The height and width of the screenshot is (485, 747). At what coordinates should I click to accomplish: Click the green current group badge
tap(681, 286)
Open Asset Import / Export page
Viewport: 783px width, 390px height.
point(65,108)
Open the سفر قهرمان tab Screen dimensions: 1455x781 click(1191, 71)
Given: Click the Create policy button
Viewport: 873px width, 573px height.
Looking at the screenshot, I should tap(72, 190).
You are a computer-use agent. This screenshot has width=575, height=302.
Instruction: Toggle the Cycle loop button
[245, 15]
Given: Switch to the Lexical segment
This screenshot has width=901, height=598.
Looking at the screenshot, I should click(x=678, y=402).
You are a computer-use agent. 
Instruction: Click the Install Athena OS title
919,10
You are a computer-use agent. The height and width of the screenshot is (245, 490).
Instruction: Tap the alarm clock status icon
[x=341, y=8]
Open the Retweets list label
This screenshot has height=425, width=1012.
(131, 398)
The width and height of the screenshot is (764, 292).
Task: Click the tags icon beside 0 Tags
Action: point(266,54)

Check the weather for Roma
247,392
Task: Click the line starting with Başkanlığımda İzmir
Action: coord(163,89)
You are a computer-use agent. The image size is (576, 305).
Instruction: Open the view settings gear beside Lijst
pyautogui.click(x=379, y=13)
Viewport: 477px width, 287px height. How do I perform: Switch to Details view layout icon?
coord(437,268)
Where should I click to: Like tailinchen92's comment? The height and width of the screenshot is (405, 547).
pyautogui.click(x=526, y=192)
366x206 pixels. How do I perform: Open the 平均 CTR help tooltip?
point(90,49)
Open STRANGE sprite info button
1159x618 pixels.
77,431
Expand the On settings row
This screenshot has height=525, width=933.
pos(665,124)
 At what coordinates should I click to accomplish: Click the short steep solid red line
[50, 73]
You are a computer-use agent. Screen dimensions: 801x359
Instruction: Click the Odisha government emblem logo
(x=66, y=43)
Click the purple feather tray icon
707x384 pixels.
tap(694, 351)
______
### Exercise description
Can you render every line of the records above as a JSON list of strings, one string per line, with blank lines omitted?

### Answer for the task
[
  "The height and width of the screenshot is (485, 747). At what coordinates should I click to accomplish: Click the green current group badge",
  "tap(681, 286)",
  "Open Asset Import / Export page",
  "Viewport: 783px width, 390px height.",
  "point(65,108)",
  "Open the سفر قهرمان tab Screen dimensions: 1455x781 click(1191, 71)",
  "Given: Click the Create policy button",
  "Viewport: 873px width, 573px height.",
  "Looking at the screenshot, I should tap(72, 190).",
  "You are a computer-use agent. This screenshot has width=575, height=302.",
  "Instruction: Toggle the Cycle loop button",
  "[245, 15]",
  "Given: Switch to the Lexical segment",
  "This screenshot has width=901, height=598.",
  "Looking at the screenshot, I should click(x=678, y=402).",
  "You are a computer-use agent. ",
  "Instruction: Click the Install Athena OS title",
  "919,10",
  "You are a computer-use agent. The height and width of the screenshot is (245, 490).",
  "Instruction: Tap the alarm clock status icon",
  "[x=341, y=8]",
  "Open the Retweets list label",
  "This screenshot has height=425, width=1012.",
  "(131, 398)",
  "The width and height of the screenshot is (764, 292).",
  "Task: Click the tags icon beside 0 Tags",
  "Action: point(266,54)",
  "Check the weather for Roma",
  "247,392",
  "Task: Click the line starting with Başkanlığımda İzmir",
  "Action: coord(163,89)",
  "You are a computer-use agent. The image size is (576, 305).",
  "Instruction: Open the view settings gear beside Lijst",
  "pyautogui.click(x=379, y=13)",
  "Viewport: 477px width, 287px height. How do I perform: Switch to Details view layout icon?",
  "coord(437,268)",
  "Where should I click to: Like tailinchen92's comment? The height and width of the screenshot is (405, 547).",
  "pyautogui.click(x=526, y=192)",
  "366x206 pixels. How do I perform: Open the 平均 CTR help tooltip?",
  "point(90,49)",
  "Open STRANGE sprite info button",
  "1159x618 pixels.",
  "77,431",
  "Expand the On settings row",
  "This screenshot has height=525, width=933.",
  "pos(665,124)",
  " At what coordinates should I click to accomplish: Click the short steep solid red line",
  "[50, 73]",
  "You are a computer-use agent. Screen dimensions: 801x359",
  "Instruction: Click the Odisha government emblem logo",
  "(x=66, y=43)",
  "Click the purple feather tray icon",
  "707x384 pixels.",
  "tap(694, 351)"
]